§ Work to be completed
In your output, repeat each entry exactly and include no pictures.

(Collected data entries)
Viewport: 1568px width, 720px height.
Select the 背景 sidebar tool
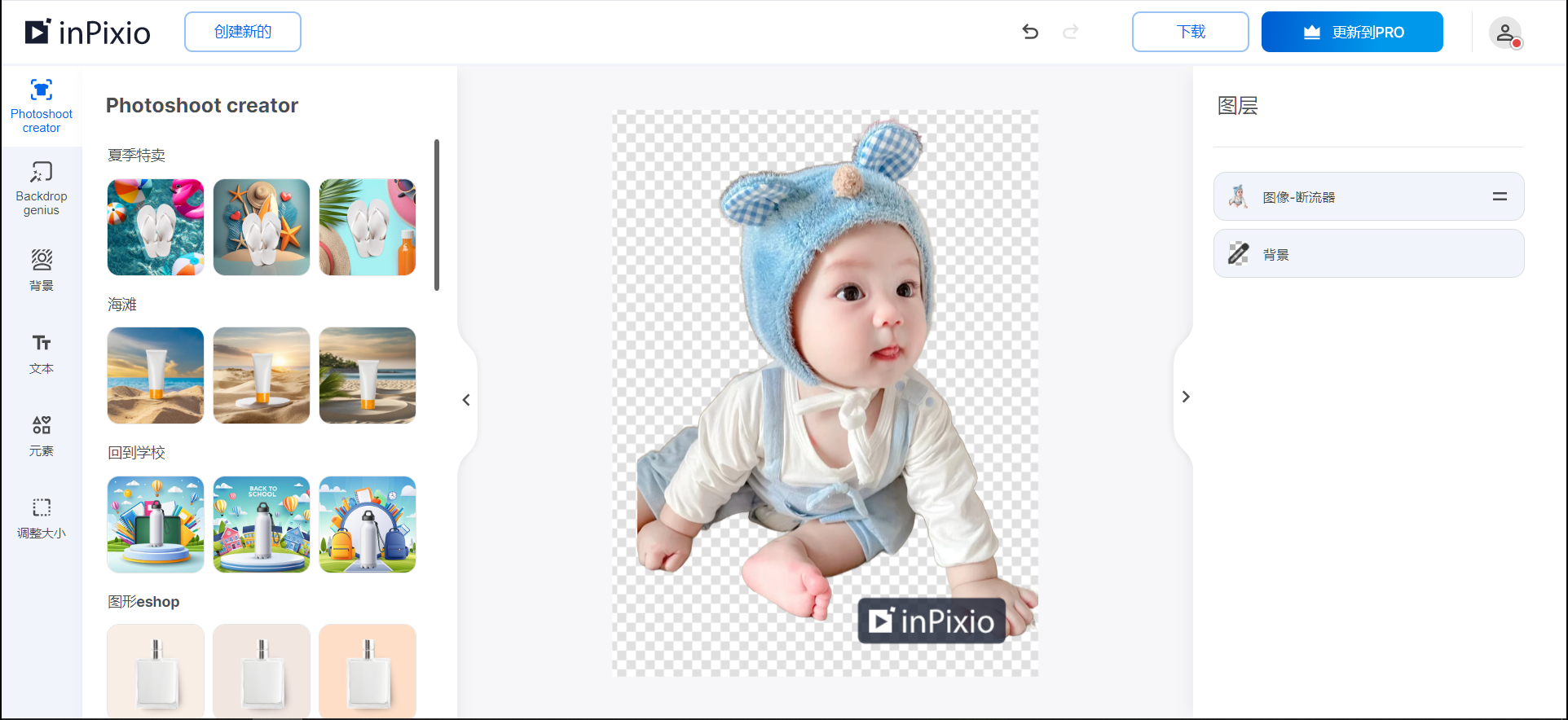pyautogui.click(x=42, y=270)
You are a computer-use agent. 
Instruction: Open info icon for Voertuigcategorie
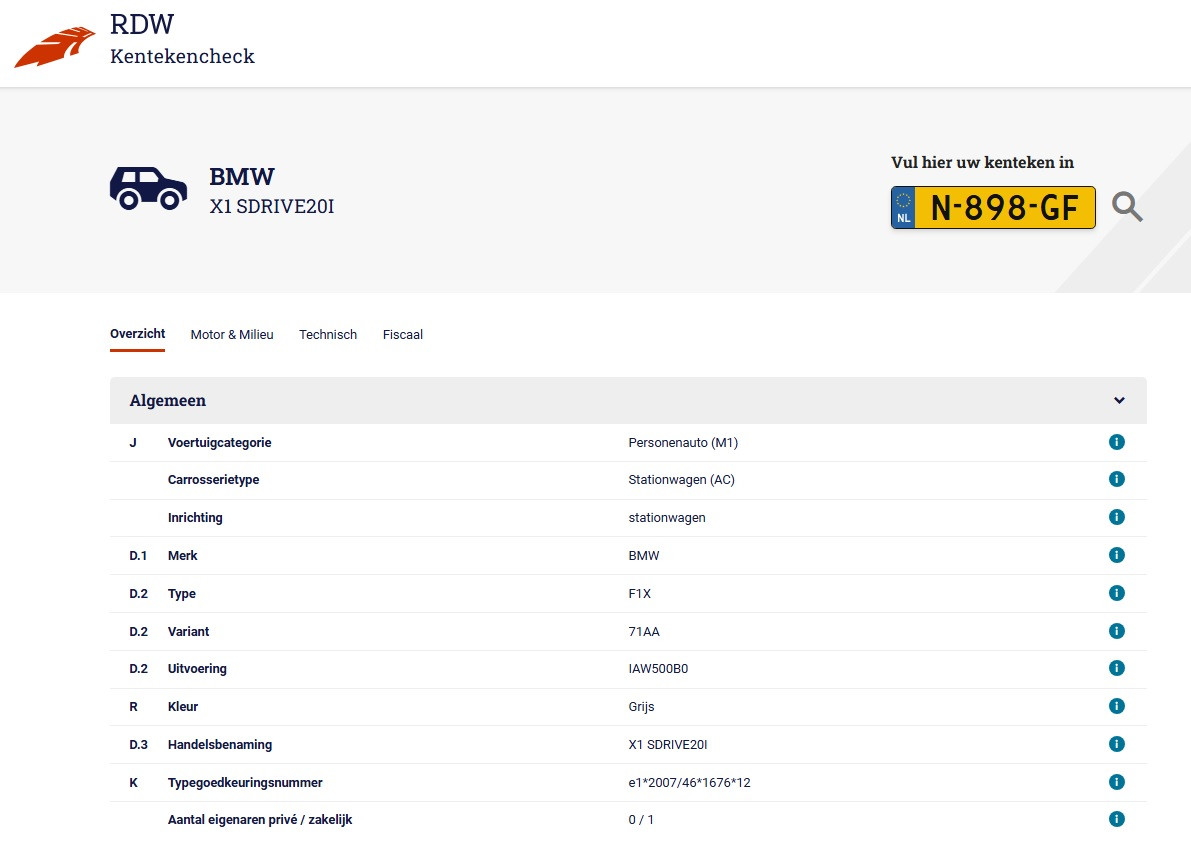click(1117, 441)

§ Reply
Viewport: 1568px width, 720px height.
Select the 背景 sidebar tool
pyautogui.click(x=42, y=270)
You are a computer-use agent. 
Instruction: Open info icon for Voertuigcategorie
click(1117, 441)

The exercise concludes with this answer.